Starting at the line that contains "Given: Reply to _durgavel_'s first comment" and ending at the line that contains "coord(59,640)", rewrite those lines with "console" switched to "terminal" and everything else left unchanged.

[begin Information provided]

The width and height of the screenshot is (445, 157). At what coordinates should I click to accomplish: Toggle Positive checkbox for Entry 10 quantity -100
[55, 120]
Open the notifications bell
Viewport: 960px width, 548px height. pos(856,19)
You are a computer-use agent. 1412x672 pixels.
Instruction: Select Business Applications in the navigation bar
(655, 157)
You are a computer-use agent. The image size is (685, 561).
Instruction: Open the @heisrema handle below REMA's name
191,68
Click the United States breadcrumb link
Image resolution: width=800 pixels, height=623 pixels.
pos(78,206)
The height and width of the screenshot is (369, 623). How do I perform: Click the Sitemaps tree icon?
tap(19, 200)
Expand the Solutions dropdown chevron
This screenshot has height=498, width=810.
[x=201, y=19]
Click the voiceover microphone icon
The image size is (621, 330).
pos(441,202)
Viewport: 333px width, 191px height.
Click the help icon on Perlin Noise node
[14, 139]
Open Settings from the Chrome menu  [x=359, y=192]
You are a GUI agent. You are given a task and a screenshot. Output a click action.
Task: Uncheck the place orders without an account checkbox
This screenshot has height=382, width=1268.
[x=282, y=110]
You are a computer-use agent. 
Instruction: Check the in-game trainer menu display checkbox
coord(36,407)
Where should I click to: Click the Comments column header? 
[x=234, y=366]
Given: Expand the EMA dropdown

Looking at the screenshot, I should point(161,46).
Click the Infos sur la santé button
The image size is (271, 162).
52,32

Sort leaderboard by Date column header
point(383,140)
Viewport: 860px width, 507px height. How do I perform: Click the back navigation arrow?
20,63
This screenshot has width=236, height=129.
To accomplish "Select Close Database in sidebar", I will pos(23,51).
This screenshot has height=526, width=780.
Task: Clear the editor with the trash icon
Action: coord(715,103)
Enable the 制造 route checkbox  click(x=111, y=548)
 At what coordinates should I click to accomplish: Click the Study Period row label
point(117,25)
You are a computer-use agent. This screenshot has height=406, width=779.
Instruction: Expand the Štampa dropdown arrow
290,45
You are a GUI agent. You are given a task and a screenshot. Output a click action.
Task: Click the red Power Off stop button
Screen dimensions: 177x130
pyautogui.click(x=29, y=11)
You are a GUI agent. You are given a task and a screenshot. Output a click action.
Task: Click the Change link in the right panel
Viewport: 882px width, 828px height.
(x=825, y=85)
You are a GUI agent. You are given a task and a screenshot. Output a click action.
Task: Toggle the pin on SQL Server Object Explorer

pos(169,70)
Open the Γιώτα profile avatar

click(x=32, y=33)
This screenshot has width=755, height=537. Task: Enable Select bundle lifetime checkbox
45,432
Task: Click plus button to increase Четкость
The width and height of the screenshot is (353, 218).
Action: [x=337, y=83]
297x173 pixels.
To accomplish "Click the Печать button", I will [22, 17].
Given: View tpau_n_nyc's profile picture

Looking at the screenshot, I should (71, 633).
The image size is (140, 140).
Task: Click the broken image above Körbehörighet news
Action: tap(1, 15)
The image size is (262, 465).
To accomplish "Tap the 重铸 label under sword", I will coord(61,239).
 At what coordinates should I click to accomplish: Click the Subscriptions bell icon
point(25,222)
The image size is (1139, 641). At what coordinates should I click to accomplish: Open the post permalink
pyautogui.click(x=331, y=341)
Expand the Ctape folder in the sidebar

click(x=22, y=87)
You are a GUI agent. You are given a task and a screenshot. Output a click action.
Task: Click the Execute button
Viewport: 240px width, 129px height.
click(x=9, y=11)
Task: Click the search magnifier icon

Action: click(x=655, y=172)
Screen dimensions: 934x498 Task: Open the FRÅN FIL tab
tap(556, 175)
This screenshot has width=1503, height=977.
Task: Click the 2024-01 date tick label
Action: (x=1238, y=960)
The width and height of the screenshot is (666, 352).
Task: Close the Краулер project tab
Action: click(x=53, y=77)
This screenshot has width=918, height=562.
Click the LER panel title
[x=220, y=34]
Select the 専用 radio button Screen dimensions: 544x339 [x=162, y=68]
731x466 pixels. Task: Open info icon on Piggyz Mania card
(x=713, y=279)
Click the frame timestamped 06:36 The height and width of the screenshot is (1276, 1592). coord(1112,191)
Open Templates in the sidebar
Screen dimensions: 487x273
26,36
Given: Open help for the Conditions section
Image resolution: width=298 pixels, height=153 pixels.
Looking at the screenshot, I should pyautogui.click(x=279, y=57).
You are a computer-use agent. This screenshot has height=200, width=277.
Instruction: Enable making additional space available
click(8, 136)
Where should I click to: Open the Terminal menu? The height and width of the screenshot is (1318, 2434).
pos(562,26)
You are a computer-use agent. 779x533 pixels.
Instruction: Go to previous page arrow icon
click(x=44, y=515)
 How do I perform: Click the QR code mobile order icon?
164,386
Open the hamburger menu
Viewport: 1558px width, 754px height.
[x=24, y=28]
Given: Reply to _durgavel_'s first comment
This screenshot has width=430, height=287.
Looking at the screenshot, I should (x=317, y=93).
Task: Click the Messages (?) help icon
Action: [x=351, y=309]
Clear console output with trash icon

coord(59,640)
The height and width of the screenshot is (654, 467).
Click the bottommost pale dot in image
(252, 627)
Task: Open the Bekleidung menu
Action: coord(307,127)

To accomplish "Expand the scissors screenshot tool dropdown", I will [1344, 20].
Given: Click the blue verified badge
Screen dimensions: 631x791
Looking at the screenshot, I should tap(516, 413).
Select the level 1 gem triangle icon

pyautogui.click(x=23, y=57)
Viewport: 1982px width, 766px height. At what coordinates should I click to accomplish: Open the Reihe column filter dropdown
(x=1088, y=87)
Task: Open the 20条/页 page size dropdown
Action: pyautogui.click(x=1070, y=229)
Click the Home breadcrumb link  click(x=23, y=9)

[end Information provided]

▶ **Written response**:
Given: Reply to _durgavel_'s first comment
This screenshot has width=430, height=287.
Looking at the screenshot, I should (x=317, y=93).
Task: Click the Messages (?) help icon
Action: [x=351, y=309]
Clear terminal output with trash icon

coord(59,640)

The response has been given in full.